#### ESERCIZI
• a. Traduci in inglese questa frase del testo su Patty Loveless: "Da citare ancora I’ll Never Grow Tired With You dal repertorio degli Stanley Brothers."
• b. Restituisci senza alcuna modifica tutto ciò che nel testo su Patty Loveless va da "Blue Side Of" giù fino a "10 dei singoli.".

#### BRANO DI LETTURA
============
E’ questo un periodo particolarmente ricco di ispirazione e dopo pochi mesi Patty Loveless esce con un nuovo disco, Honky Tonk Angel, che conferma e amplia la sua statura di cantante di prim’ordine sulla scena country di Nashville.
Honky Tonk Angel è uno dei più brillanti e positivi dischi della sua carriera, con ben quattro canzoni di grande successo e un suono sempre ricco di una tensione emotiva notevole.
Blue Side Of Town, che apre alla grande l’album, Don’t Toss Us Away, dal repertorio della roots-rock band di Los Angeles Lone Justice, The Lonely Side Of Love e Timber I’m Falling In Love, entrambe firmate da Kostas, entrano tutte nella Top 10 dei singoli.
I Won’t Gamble With Your Love, firmata dalla coppia Gary Scruggs e Kevin Welch, ha un forte sapore tradizionale ed è uno dei brani più significativi del disco, un lavoro tra i più orientati verso la tradizione.
Go On (di Patty e Roger Murrah) vede Claire Lynch ai cori mentre la orecchiabile Chains si avvale della presenza di Vince Gill, grande amico della cantante kentuckiana.
Da citare ancora I’ll Never Grow Tired With You dal repertorio degli Stanley Brothers.
La band che l’accompagna è quanto di meglio possa offrire Nashville in quel periodo: Mark O’Connor al fiddle e mandolino, Mac McAnally alla chitarra acustica, Albert Lee a quella elettrica e al mandolino, Paul Franklin alla pedal steel e dobro, Matt Rollings alle tastiere, una sezione ritmica formata da Eddie Bayers (batteria) e Leland Sklar (bass) e ospiti notevoli come i già citati Gill e Lynch e Rodney Crowell.
Più o meno lo stesso giro di musicisti, sotto la produzione ancora una volta del solo Tony Brown, lo ritroviamo nel disco che inaugura la nuova decade, On Down The Line (1990). Il repertorio è interamente composto da covers con Kostas di nuovo protagonista con ben quattro canzoni firmate da lui: Overtime, posta giustamente in apertura in quanto di sicuro impatto per ritmo e grinta, On Down The Line ancora singolo di buon successo, Looking In The Eyes Of Love e Feelings Of Love.
Molto bella è anche la cover di The Night’s Too Long di Lucinda Williams, sincera ‘story song’ di provincia mentre tra le più interessanti canzoni dell’album vi sono Some Morning Soon di Claire Lynch, ancora una volta prettamente tradizionale e I’m That Kind Of Girl, più in linea con l’allora imperante neo-traditionalism.
In definitiva On Down The Line è un lavoro che, pur nel suo buon livello, non aggiunge nulla alla musicalità di Patty Loveless ed è da cosiderare un disco di transizione.
============
#### ESTRATTO DEL DATASET

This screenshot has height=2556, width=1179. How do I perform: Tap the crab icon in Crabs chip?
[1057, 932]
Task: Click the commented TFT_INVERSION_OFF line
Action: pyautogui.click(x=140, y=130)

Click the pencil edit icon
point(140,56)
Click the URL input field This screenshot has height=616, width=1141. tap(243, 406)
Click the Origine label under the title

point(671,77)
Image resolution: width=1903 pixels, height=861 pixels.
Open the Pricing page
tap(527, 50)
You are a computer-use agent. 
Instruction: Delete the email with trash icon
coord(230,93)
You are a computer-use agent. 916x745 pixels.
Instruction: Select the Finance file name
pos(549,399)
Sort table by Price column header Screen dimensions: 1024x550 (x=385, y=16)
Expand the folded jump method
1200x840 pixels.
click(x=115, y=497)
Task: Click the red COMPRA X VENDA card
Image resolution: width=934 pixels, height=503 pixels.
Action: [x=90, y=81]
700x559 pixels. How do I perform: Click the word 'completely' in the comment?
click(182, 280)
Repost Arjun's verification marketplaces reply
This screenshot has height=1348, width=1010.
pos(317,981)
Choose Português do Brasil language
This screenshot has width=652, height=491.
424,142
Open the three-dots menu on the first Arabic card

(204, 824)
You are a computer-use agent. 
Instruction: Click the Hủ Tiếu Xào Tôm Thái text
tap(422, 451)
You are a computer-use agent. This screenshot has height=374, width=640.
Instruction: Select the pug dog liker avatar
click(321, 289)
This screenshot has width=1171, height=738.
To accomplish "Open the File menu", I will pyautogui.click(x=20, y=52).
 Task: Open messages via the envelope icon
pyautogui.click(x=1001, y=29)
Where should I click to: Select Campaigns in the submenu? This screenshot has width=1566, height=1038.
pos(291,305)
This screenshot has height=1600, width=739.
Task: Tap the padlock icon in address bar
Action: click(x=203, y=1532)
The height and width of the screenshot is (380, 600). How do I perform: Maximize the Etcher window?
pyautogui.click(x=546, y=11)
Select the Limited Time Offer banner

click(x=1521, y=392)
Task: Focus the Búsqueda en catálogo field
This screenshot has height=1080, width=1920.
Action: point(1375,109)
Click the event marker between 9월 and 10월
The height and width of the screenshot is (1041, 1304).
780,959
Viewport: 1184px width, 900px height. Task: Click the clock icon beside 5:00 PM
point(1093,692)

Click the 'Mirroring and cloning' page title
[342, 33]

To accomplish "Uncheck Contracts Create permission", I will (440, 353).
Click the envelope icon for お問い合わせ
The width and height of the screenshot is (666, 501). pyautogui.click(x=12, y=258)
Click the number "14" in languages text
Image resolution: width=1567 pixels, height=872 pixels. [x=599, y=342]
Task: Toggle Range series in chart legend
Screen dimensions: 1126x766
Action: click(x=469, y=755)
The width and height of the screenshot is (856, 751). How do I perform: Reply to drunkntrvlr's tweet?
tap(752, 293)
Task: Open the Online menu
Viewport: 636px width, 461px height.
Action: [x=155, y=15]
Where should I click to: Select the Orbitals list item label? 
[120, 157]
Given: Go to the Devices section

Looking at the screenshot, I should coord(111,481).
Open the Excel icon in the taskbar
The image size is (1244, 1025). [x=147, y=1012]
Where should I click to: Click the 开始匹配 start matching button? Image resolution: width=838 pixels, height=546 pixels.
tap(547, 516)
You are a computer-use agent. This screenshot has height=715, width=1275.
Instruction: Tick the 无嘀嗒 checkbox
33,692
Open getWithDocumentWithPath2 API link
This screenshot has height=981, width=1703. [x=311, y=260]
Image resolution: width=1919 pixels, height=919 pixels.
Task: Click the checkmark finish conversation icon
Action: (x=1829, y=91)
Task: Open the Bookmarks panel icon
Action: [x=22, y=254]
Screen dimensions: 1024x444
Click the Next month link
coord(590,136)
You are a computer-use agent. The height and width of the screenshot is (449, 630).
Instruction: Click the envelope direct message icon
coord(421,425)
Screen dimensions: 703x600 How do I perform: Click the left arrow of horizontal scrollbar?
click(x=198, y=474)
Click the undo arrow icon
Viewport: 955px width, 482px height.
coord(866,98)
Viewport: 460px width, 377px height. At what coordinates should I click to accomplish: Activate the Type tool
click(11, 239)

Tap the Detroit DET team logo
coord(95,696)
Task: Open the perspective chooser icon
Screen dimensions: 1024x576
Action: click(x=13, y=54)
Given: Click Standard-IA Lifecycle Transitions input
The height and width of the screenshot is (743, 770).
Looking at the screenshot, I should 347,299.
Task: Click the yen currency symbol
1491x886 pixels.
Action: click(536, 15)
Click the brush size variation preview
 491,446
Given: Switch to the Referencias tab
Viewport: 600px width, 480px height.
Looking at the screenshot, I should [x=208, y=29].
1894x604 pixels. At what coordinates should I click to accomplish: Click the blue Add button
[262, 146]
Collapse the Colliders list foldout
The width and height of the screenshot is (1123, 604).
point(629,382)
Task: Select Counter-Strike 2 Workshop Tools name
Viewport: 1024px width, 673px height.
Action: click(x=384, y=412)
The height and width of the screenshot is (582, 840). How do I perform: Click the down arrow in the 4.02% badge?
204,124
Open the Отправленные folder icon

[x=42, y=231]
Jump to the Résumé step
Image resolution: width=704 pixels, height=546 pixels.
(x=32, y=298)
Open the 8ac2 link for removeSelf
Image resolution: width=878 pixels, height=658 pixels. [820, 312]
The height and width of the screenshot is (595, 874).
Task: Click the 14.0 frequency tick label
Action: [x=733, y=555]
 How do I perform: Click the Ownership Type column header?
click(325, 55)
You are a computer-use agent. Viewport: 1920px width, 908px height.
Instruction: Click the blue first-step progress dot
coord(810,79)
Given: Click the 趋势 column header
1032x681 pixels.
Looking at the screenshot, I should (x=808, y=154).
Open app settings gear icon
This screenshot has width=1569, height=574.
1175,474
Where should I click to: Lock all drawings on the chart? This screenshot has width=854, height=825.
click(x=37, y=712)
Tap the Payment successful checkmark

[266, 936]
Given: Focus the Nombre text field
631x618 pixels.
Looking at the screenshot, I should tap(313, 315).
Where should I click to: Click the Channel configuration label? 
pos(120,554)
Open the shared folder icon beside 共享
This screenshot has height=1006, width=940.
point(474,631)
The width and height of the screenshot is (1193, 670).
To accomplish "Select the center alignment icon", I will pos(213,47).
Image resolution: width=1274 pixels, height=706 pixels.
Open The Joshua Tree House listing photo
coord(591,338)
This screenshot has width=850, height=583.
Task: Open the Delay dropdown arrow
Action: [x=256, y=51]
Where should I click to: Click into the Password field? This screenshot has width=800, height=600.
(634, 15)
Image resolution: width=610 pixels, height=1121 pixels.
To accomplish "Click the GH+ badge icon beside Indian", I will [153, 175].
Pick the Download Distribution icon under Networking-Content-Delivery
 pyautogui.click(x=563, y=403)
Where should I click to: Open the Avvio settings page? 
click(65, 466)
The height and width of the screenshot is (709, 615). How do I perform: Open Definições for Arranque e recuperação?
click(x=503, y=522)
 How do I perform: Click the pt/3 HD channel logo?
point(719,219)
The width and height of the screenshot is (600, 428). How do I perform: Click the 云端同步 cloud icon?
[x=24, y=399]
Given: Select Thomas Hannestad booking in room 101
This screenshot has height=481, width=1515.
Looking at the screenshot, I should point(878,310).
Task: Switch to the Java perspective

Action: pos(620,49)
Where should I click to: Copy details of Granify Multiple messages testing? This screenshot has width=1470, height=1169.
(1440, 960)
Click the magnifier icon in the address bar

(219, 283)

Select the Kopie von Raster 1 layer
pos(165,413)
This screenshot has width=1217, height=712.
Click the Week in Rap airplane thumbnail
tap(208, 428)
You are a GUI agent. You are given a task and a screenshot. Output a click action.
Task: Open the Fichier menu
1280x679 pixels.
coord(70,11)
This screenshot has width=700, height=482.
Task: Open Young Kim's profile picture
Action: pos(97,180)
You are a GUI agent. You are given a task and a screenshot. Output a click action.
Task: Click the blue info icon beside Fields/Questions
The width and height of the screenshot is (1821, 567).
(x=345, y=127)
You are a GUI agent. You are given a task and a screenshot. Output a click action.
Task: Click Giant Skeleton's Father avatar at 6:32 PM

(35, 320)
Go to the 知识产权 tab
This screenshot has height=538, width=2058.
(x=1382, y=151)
============
#### RISPOSTE AGLI ESERCIZI
• a. Also worth mentioning is I’ll Never Grow Tired With You, from the Stanley Brothers’ repertoire.

• b.
Blue Side Of Town, che apre alla grande l’album, Don’t Toss Us Away, dal repertorio della roots-rock band di Los Angeles Lone Justice, The Lonely Side Of Love e Timber I’m Falling In Love, entrambe firmate da Kostas, entrano tutte nella Top 10 dei singoli.